BEGIN Exercise material
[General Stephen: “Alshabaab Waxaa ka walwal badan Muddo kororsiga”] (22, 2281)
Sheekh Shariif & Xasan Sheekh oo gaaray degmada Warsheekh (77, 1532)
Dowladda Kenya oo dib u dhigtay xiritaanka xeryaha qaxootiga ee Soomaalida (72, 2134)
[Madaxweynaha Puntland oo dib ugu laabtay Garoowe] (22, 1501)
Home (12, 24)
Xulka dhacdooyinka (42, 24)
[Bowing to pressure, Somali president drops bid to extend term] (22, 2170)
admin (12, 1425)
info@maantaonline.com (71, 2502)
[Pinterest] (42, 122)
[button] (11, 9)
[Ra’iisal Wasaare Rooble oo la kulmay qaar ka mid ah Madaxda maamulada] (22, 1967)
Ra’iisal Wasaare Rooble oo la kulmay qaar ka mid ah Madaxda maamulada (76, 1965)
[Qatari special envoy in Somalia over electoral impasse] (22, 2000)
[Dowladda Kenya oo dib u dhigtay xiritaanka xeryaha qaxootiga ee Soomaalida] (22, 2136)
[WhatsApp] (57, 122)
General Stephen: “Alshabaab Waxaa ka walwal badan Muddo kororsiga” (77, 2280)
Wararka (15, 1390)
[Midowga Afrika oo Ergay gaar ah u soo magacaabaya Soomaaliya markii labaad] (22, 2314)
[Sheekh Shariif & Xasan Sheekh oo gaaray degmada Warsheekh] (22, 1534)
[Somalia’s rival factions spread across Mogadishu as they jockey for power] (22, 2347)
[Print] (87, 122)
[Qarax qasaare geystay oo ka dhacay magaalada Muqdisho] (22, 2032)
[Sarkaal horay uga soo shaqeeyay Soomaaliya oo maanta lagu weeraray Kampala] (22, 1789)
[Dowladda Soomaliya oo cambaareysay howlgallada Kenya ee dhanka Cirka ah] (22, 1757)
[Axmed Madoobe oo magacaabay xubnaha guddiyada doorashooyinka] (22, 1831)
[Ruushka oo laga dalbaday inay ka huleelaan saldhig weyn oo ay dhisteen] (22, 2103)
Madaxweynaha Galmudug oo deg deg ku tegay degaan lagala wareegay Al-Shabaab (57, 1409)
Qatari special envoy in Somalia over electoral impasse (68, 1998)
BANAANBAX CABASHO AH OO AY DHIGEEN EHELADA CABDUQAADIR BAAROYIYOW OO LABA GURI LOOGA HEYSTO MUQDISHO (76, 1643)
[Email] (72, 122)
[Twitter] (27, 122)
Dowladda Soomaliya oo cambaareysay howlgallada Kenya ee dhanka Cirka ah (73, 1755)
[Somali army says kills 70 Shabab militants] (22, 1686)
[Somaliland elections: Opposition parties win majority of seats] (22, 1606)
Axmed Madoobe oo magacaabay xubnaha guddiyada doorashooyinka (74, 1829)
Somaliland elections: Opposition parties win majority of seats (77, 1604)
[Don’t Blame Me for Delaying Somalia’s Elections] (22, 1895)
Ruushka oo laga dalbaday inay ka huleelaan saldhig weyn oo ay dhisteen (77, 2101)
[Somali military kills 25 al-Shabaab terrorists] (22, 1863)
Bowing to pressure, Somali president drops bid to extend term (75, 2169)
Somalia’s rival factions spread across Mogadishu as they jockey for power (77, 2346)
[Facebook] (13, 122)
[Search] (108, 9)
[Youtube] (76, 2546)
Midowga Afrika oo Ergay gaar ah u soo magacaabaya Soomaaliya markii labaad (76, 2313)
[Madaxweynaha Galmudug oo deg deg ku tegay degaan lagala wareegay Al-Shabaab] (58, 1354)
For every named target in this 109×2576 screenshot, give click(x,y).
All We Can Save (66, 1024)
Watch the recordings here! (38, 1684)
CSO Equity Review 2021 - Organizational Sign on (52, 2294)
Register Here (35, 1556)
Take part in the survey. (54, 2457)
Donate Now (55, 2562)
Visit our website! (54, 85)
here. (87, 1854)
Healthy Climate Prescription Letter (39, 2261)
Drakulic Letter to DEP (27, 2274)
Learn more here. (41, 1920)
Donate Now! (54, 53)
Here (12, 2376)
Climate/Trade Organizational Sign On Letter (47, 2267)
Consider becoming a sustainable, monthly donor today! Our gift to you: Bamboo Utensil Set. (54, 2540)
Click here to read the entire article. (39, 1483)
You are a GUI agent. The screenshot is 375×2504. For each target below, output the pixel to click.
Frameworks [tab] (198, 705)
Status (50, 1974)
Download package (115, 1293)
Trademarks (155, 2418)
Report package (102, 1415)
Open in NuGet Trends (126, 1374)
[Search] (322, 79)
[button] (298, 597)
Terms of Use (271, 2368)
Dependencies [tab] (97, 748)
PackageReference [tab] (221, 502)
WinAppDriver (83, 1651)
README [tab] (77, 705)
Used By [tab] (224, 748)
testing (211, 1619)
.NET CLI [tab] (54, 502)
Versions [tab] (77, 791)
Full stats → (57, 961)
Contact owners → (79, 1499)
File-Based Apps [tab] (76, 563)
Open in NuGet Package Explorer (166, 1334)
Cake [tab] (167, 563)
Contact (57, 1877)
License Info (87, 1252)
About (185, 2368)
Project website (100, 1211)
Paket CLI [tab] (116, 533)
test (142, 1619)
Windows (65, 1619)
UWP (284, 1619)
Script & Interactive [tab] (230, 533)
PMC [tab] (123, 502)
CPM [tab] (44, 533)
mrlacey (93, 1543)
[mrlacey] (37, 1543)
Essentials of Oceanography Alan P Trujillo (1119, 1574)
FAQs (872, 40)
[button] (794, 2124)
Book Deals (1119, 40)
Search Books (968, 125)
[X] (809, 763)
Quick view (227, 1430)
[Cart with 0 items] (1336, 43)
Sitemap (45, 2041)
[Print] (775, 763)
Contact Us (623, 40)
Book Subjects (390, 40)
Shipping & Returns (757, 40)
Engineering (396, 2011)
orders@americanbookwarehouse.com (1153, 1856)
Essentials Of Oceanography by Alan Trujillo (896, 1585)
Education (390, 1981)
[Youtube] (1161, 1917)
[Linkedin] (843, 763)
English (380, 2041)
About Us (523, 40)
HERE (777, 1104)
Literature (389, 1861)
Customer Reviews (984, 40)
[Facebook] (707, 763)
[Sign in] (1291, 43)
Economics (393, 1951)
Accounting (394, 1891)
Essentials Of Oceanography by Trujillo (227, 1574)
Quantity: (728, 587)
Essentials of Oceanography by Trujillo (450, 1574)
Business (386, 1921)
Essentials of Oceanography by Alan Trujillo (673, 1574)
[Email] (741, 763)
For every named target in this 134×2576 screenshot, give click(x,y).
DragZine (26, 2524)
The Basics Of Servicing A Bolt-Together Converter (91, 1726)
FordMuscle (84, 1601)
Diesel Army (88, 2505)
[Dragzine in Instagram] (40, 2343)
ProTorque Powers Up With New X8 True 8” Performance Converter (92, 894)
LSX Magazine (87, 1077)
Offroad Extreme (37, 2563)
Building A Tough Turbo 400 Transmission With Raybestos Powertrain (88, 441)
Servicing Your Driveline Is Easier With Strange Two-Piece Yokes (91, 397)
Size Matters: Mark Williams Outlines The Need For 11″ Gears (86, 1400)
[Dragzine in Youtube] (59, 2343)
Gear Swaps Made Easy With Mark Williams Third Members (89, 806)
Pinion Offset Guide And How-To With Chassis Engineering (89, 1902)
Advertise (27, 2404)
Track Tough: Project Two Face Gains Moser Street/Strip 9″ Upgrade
END Exercise material
*Your task*:
Give the entries again in full, exactly as they were written above.

*Reply to the exercise*:
[General Stephen: “Alshabaab Waxaa ka walwal badan Muddo kororsiga”] (22, 2281)
Sheekh Shariif & Xasan Sheekh oo gaaray degmada Warsheekh (77, 1532)
Dowladda Kenya oo dib u dhigtay xiritaanka xeryaha qaxootiga ee Soomaalida (72, 2134)
[Madaxweynaha Puntland oo dib ugu laabtay Garoowe] (22, 1501)
Home (12, 24)
Xulka dhacdooyinka (42, 24)
[Bowing to pressure, Somali president drops bid to extend term] (22, 2170)
admin (12, 1425)
info@maantaonline.com (71, 2502)
[Pinterest] (42, 122)
[button] (11, 9)
[Ra’iisal Wasaare Rooble oo la kulmay qaar ka mid ah Madaxda maamulada] (22, 1967)
Ra’iisal Wasaare Rooble oo la kulmay qaar ka mid ah Madaxda maamulada (76, 1965)
[Qatari special envoy in Somalia over electoral impasse] (22, 2000)
[Dowladda Kenya oo dib u dhigtay xiritaanka xeryaha qaxootiga ee Soomaalida] (22, 2136)
[WhatsApp] (57, 122)
General Stephen: “Alshabaab Waxaa ka walwal badan Muddo kororsiga” (77, 2280)
Wararka (15, 1390)
[Midowga Afrika oo Ergay gaar ah u soo magacaabaya Soomaaliya markii labaad] (22, 2314)
[Sheekh Shariif & Xasan Sheekh oo gaaray degmada Warsheekh] (22, 1534)
[Somalia’s rival factions spread across Mogadishu as they jockey for power] (22, 2347)
[Print] (87, 122)
[Qarax qasaare geystay oo ka dhacay magaalada Muqdisho] (22, 2032)
[Sarkaal horay uga soo shaqeeyay Soomaaliya oo maanta lagu weeraray Kampala] (22, 1789)
[Dowladda Soomaliya oo cambaareysay howlgallada Kenya ee dhanka Cirka ah] (22, 1757)
[Axmed Madoobe oo magacaabay xubnaha guddiyada doorashooyinka] (22, 1831)
[Ruushka oo laga dalbaday inay ka huleelaan saldhig weyn oo ay dhisteen] (22, 2103)
Madaxweynaha Galmudug oo deg deg ku tegay degaan lagala wareegay Al-Shabaab (57, 1409)
Qatari special envoy in Somalia over electoral impasse (68, 1998)
BANAANBAX CABASHO AH OO AY DHIGEEN EHELADA CABDUQAADIR BAAROYIYOW OO LABA GURI LOOGA HEYSTO MUQDISHO (76, 1643)
[Email] (72, 122)
[Twitter] (27, 122)
Dowladda Soomaliya oo cambaareysay howlgallada Kenya ee dhanka Cirka ah (73, 1755)
[Somali army says kills 70 Shabab militants] (22, 1686)
[Somaliland elections: Opposition parties win majority of seats] (22, 1606)
Axmed Madoobe oo magacaabay xubnaha guddiyada doorashooyinka (74, 1829)
Somaliland elections: Opposition parties win majority of seats (77, 1604)
[Don’t Blame Me for Delaying Somalia’s Elections] (22, 1895)
Ruushka oo laga dalbaday inay ka huleelaan saldhig weyn oo ay dhisteen (77, 2101)
[Somali military kills 25 al-Shabaab terrorists] (22, 1863)
Bowing to pressure, Somali president drops bid to extend term (75, 2169)
Somalia’s rival factions spread across Mogadishu as they jockey for power (77, 2346)
[Facebook] (13, 122)
[Search] (108, 9)
[Youtube] (76, 2546)
Midowga Afrika oo Ergay gaar ah u soo magacaabaya Soomaaliya markii labaad (76, 2313)
[Madaxweynaha Galmudug oo deg deg ku tegay degaan lagala wareegay Al-Shabaab] (58, 1354)
For every named target in this 109×2576 screenshot, give click(x,y).
All We Can Save (66, 1024)
Watch the recordings here! (38, 1684)
CSO Equity Review 2021 - Organizational Sign on (52, 2294)
Register Here (35, 1556)
Take part in the survey. (54, 2457)
Donate Now (55, 2562)
Visit our website! (54, 85)
here. (87, 1854)
Healthy Climate Prescription Letter (39, 2261)
Drakulic Letter to DEP (27, 2274)
Learn more here. (41, 1920)
Donate Now! (54, 53)
Here (12, 2376)
Climate/Trade Organizational Sign On Letter (47, 2267)
Consider becoming a sustainable, monthly donor today! Our gift to you: Bamboo Utensil Set. (54, 2540)
Click here to read the entire article. (39, 1483)
You are a GUI agent. The screenshot is 375×2504. For each target below, output the pixel to click.
Frameworks [tab] (198, 705)
Status (50, 1974)
Download package (115, 1293)
Trademarks (155, 2418)
Report package (102, 1415)
Open in NuGet Trends (126, 1374)
[Search] (322, 79)
[button] (298, 597)
Terms of Use (271, 2368)
Dependencies [tab] (97, 748)
PackageReference [tab] (221, 502)
WinAppDriver (83, 1651)
README [tab] (77, 705)
Used By [tab] (224, 748)
testing (211, 1619)
.NET CLI [tab] (54, 502)
Versions [tab] (77, 791)
Full stats → (57, 961)
Contact owners → (79, 1499)
File-Based Apps [tab] (76, 563)
Open in NuGet Package Explorer (166, 1334)
Cake [tab] (167, 563)
Contact (57, 1877)
License Info (87, 1252)
About (185, 2368)
Project website (100, 1211)
Paket CLI [tab] (116, 533)
test (142, 1619)
Windows (65, 1619)
UWP (284, 1619)
Script & Interactive [tab] (230, 533)
PMC [tab] (123, 502)
CPM [tab] (44, 533)
mrlacey (93, 1543)
[mrlacey] (37, 1543)
Essentials of Oceanography Alan P Trujillo (1119, 1574)
FAQs (872, 40)
[button] (794, 2124)
Book Deals (1119, 40)
Search Books (968, 125)
[X] (809, 763)
Quick view (227, 1430)
[Cart with 0 items] (1336, 43)
Sitemap (45, 2041)
[Print] (775, 763)
Contact Us (623, 40)
Book Subjects (390, 40)
Shipping & Returns (757, 40)
Engineering (396, 2011)
orders@americanbookwarehouse.com (1153, 1856)
Essentials Of Oceanography by Alan Trujillo (896, 1585)
Education (390, 1981)
[Youtube] (1161, 1917)
[Linkedin] (843, 763)
English (380, 2041)
About Us (523, 40)
HERE (777, 1104)
Literature (389, 1861)
Customer Reviews (984, 40)
[Facebook] (707, 763)
[Sign in] (1291, 43)
Economics (393, 1951)
Accounting (394, 1891)
Essentials Of Oceanography by Trujillo (227, 1574)
Quantity: (728, 587)
Essentials of Oceanography by Trujillo (450, 1574)
Business (386, 1921)
Essentials of Oceanography by Alan Trujillo (673, 1574)
[Email] (741, 763)
For every named target in this 134×2576 screenshot, give click(x,y).
DragZine (26, 2524)
The Basics Of Servicing A Bolt-Together Converter (91, 1726)
FordMuscle (84, 1601)
Diesel Army (88, 2505)
[Dragzine in Instagram] (40, 2343)
ProTorque Powers Up With New X8 True 8” Performance Converter (92, 894)
LSX Magazine (87, 1077)
Offroad Extreme (37, 2563)
Building A Tough Turbo 400 Transmission With Raybestos Powertrain (88, 441)
Servicing Your Driveline Is Easier With Strange Two-Piece Yokes (91, 397)
Size Matters: Mark Williams Outlines The Need For 11″ Gears (86, 1400)
[Dragzine in Youtube] (59, 2343)
Gear Swaps Made Easy With Mark Williams Third Members (89, 806)
Pinion Offset Guide And How-To With Chassis Engineering (89, 1902)
Advertise (27, 2404)
Track Tough: Project Two Face Gains Moser Street/Strip 9″ Upgrade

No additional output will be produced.